Hawaii gets middling ranking when it comes to children's well-being

Hawaii gets middling ranking when it comes to children's well-being

HONOLULU (HawaiiNewsNow) - A new national report ranks Hawaii 23rd in the nation for child well-being, noting that while the state has improved on child health and education indicators, it's seen childhood poverty worsen since 2008.

Compared to last year, Hawaii went up one spot in the rankings.

The annual Kids Count report from the Annie E. Casey Foundation is aimed at highlighting key economic, education, health and community indicators for children nationwide.

Minnesota and Massachusetts topped the rankings for overall child well-being. Mississippi came in last, trailed by New Mexico and Louisiana, respectively.

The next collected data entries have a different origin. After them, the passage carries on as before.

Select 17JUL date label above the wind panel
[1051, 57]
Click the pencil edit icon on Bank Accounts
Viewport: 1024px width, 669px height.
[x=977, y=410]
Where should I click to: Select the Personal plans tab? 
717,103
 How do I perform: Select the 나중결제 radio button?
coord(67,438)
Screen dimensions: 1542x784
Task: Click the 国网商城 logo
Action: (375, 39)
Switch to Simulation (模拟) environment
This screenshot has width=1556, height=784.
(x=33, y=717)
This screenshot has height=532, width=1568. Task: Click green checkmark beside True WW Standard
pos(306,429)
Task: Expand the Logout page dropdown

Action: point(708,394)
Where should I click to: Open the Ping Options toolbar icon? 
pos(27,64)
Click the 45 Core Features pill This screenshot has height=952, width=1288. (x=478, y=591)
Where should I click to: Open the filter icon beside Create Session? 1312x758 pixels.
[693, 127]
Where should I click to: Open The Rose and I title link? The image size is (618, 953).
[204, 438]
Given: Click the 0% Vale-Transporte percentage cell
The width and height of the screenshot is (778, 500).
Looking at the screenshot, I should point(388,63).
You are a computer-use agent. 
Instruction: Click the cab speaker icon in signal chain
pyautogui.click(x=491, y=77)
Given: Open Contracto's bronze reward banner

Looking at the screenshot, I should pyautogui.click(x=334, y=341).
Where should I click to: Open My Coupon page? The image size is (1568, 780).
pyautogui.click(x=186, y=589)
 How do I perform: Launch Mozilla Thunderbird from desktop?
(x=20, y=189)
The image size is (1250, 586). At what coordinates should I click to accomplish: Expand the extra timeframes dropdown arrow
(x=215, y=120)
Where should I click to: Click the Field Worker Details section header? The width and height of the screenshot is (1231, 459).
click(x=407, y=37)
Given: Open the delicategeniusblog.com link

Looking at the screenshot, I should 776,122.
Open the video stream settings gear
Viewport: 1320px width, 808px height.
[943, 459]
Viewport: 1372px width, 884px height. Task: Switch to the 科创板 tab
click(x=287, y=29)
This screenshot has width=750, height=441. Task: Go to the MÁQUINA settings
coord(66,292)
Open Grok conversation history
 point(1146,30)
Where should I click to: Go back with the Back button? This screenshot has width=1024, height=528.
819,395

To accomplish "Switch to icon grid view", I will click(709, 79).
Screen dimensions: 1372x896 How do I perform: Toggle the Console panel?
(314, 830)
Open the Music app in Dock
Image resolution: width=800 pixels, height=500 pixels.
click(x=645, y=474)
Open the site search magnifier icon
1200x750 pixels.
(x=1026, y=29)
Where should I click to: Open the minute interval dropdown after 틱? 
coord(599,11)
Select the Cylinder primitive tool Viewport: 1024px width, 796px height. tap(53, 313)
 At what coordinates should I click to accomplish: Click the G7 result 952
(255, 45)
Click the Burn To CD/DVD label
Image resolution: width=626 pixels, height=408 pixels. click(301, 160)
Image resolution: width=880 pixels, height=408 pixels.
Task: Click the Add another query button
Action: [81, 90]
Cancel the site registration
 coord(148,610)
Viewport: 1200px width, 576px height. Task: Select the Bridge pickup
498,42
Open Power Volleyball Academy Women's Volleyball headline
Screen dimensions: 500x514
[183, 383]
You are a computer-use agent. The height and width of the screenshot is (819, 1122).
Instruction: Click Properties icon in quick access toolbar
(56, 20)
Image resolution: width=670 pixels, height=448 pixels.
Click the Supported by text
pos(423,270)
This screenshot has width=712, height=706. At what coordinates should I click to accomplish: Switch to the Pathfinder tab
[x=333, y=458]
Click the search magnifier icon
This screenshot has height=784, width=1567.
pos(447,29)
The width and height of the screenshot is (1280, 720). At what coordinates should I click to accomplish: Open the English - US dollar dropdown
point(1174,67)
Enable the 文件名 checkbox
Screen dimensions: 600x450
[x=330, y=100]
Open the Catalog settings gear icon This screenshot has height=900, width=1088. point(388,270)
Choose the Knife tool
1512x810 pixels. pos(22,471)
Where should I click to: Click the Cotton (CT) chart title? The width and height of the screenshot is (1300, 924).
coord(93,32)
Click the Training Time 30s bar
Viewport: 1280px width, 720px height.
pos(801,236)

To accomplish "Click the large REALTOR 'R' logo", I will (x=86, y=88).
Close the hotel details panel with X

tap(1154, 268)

The report noted that Hawaii has improved on several key indicators: More high school students are graduating on time, there are fewer children without insurance, and alcohol and drug abuse among teens has gone down.

But there are several areas of concern, particularly when it comes to economic well-being.

The report notes that 15 percent of Hawaii children – or about 44,000 kids – lived in poverty in 2014, up from just 10 percent in 2008.

The number of children whose parents lack secure employment also increased, as did the percentage of teens who were not in school and not working.

Ivette Rodriguez Stern, of the University of Hawaii Center on the Family, said the increase in childhood poverty underscores the need for comprehensive programs aimed at helping kids succeed.

The poverty figures use the federal poverty guidelines, which do not take into account cost of living. A family of four in Hawaii is considered to be living in poverty in Hawaii if they bring in $27,950 or less.

"Who can live off of that in Hawaii?" Stern said. "A lot of families and children have been left behind. So what are we going to do poverty-wise?"